Oh, thank you for that. I think for me, one of the things I hope the readers would take away would be to kind of really think about the difference or differences between readings of whiteness and reading as whiteness, right? Or reading as white adjacent reading.
And to kind of think about specific kind of attachments, right, that we often assume to be naturalized to particular identities and norms and really consider something, for example, whiteness as an operation. Right.
that it's actually a process rather than something that's naturalized. And also, I hope to kind of bring out and highlight not just the historical differences between the medieval and the contemporary, but also I hope we can kind of think about the afterlives, if not continuities, because things are never the same, I don't think.
but the afterlives of history in the present moment.
Lots to think about from this whole conversation. And obviously, this is something you've been thinking about for quite a period of time, as you mentioned at the beginning. So what are you working on now that this book is done? Is there anything you want to give us a brief sneak preview of? Oh, thank you. Yeah. So I am working on two projects. One has to do with thinking about the historiography of racial capitalism in
especially what that was in the pre-modern period. The genesis of that project has to do with my interest in considering the figure of the hold in Black studies and critical race studies, in which the hold refers to the hold in the slave ship.

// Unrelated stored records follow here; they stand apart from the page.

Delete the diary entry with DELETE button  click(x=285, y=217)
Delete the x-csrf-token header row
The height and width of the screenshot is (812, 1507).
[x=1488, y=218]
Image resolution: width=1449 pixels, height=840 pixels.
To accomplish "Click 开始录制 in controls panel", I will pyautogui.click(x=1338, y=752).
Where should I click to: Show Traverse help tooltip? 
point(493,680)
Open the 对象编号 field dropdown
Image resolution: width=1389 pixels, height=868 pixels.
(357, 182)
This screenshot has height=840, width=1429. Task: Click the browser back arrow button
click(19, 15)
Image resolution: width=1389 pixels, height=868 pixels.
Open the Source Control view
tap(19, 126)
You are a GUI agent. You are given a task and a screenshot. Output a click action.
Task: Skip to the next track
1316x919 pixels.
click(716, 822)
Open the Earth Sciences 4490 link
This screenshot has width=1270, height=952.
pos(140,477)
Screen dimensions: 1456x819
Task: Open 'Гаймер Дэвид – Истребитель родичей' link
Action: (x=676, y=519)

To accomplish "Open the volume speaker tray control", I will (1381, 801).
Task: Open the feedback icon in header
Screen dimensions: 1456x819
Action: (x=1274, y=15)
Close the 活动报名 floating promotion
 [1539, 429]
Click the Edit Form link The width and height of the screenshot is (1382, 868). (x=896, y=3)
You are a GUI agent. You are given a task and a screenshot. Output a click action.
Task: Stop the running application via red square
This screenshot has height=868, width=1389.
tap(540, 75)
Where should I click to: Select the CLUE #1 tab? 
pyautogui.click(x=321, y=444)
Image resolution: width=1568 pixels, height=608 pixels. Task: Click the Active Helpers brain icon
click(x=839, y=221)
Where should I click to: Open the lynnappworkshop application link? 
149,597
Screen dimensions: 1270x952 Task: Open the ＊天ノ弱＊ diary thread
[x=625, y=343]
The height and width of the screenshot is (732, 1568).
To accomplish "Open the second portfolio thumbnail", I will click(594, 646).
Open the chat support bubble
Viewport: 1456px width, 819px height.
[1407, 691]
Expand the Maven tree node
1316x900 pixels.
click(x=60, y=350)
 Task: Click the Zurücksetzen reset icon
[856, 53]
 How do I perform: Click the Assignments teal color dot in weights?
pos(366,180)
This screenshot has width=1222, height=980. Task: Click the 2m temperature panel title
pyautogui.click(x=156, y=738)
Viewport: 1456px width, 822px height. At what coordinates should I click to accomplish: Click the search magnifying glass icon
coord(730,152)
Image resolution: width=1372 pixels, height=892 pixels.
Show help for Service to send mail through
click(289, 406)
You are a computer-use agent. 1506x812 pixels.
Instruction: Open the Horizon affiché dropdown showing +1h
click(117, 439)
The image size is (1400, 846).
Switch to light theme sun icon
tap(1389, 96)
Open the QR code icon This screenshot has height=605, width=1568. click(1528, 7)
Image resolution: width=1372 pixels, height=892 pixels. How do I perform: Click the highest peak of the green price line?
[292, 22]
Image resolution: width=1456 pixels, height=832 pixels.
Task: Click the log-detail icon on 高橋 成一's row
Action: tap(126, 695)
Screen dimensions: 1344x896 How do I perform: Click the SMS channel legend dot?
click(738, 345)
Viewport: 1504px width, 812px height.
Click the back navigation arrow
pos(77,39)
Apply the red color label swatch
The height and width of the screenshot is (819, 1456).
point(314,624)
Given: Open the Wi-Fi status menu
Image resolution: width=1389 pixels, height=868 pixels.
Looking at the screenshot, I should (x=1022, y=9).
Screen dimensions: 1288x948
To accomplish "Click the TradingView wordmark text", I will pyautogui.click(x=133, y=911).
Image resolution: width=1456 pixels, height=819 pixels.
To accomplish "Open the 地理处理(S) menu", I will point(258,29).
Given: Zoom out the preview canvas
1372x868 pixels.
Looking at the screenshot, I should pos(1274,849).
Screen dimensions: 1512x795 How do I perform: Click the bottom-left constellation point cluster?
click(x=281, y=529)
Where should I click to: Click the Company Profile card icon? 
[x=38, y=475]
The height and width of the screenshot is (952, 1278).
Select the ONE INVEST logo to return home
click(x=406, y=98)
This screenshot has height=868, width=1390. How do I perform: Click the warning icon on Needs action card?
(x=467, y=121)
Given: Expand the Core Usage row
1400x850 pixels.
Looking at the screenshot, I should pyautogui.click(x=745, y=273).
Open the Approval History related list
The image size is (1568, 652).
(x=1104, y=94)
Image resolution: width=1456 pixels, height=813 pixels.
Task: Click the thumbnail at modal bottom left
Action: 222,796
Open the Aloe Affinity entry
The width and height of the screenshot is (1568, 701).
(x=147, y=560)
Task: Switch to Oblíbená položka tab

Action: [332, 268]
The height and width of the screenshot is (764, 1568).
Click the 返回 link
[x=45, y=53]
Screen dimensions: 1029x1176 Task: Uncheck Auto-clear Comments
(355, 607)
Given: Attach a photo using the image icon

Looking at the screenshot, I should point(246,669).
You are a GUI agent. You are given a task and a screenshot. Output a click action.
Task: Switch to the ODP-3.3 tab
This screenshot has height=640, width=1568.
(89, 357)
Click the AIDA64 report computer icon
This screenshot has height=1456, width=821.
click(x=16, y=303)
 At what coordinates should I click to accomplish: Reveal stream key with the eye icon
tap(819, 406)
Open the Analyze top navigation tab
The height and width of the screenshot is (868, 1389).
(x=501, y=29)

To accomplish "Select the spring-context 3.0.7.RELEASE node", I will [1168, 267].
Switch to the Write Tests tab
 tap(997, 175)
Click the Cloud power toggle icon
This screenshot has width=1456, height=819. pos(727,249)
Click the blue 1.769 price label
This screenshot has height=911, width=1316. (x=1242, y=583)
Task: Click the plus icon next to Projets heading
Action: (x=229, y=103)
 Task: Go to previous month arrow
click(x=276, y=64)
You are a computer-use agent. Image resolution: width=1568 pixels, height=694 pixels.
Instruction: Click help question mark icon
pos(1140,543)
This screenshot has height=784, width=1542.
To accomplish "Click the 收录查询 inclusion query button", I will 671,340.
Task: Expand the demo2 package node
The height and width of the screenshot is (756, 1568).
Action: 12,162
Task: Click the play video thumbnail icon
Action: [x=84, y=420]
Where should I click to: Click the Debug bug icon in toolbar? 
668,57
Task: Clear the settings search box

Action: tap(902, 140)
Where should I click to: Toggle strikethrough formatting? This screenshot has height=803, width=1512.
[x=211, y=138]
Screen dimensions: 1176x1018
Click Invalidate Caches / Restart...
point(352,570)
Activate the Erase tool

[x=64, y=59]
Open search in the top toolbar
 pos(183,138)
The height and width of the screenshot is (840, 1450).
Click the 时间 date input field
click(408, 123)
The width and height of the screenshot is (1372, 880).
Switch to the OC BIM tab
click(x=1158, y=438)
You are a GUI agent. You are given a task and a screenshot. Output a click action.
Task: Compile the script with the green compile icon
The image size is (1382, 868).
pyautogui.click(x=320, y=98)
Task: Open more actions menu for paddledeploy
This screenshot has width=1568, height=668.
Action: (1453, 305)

uh, that ship the bodies, uh, across the, the Atlantic. Um, and I, I wonder, you know, I want to think about what, what, what would the whole look like, uh, before this particular period? Um, the second project, um, has to do with my interest in logistics studies. Um, you know, how, um,
how our contemporary moment, our lives are very much dictated, if you will, by supply chain logistics, right? But before this industrialization and advanced technology, what did that look like in the pre-modern period, especially in thinking about queer and gender identities in the pre-modern age? Yeah, thanks.
Thank you for giving us that sneak preview. And of course, for listeners who want to engage with everything we've been discussing, they can, of course, read the book published by Manchester University Press in 2024 and titled White Before Whiteness in the Late Middle Ages. Wan-Chuan, thank you so much for joining me on the podcast to tell us about your work. Thank you for having me.